Ferrara ha risposto in una confutazione dopo che Tacopina ha parlato: “Sembra che la difesa abbia questa idea della perfetta vittima di stupro”, ha detto. “La perfetta vittima di stupro non flirta mai. La perfetta vittima di stupro urla sempre. Il prefetto vittima di stupro non torna mai dove è stata violentata. La perfetta vittima di stupro lo dice alla polizia ma non ne parla mai in pubblico. Nella loro versione, una perfetta vittima di stupro brucia i vestiti che indossava e non ride mai più, non cerca mai di ritenere responsabile il proprio stupratore. È il punto di vista obsoleto della difesa, tanto sbagliato quanto offensivo.

La giuria riceverà le sue istruzioni finali martedì mattina e inizierà le deliberazioni. Verrà chiesto loro di considerare sia se Trump abbia aggredito Carroll sia se l’ha diffamata quando l’ha definita bugiarda e ha detto che “non era il mio tipo” dopo che è diventata pubblica.

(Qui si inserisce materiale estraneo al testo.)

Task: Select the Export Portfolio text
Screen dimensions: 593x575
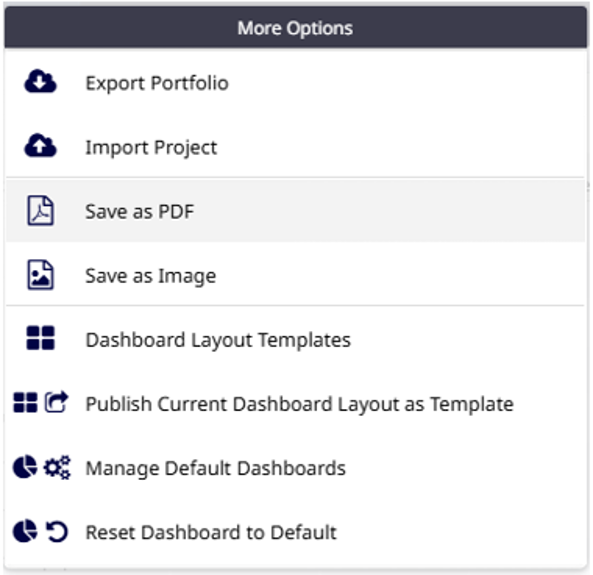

Sulla prima questione – l’aggressione – i giurati decideranno sulla base di una preponderanza di prove, uno standard molto inferiore a quello utilizzato nei casi penali. Richiede solo ai giurati di concludere che è più probabile che Trump abbia aggredito Carroll. Se ritengono Trump responsabile, decideranno se Trump l’ha diffamata, con uno standard di prova leggermente più elevato, e decideranno a quanti soldi, se ce ne sono, Carroll ha diritto. In conclusione, gli avvocati di Carroll hanno affermato che non stavano chiedendo una somma specifica perché Carroll ha affermato che il suo caso non riguarda i soldi, ma il ripristino della sua reputazione.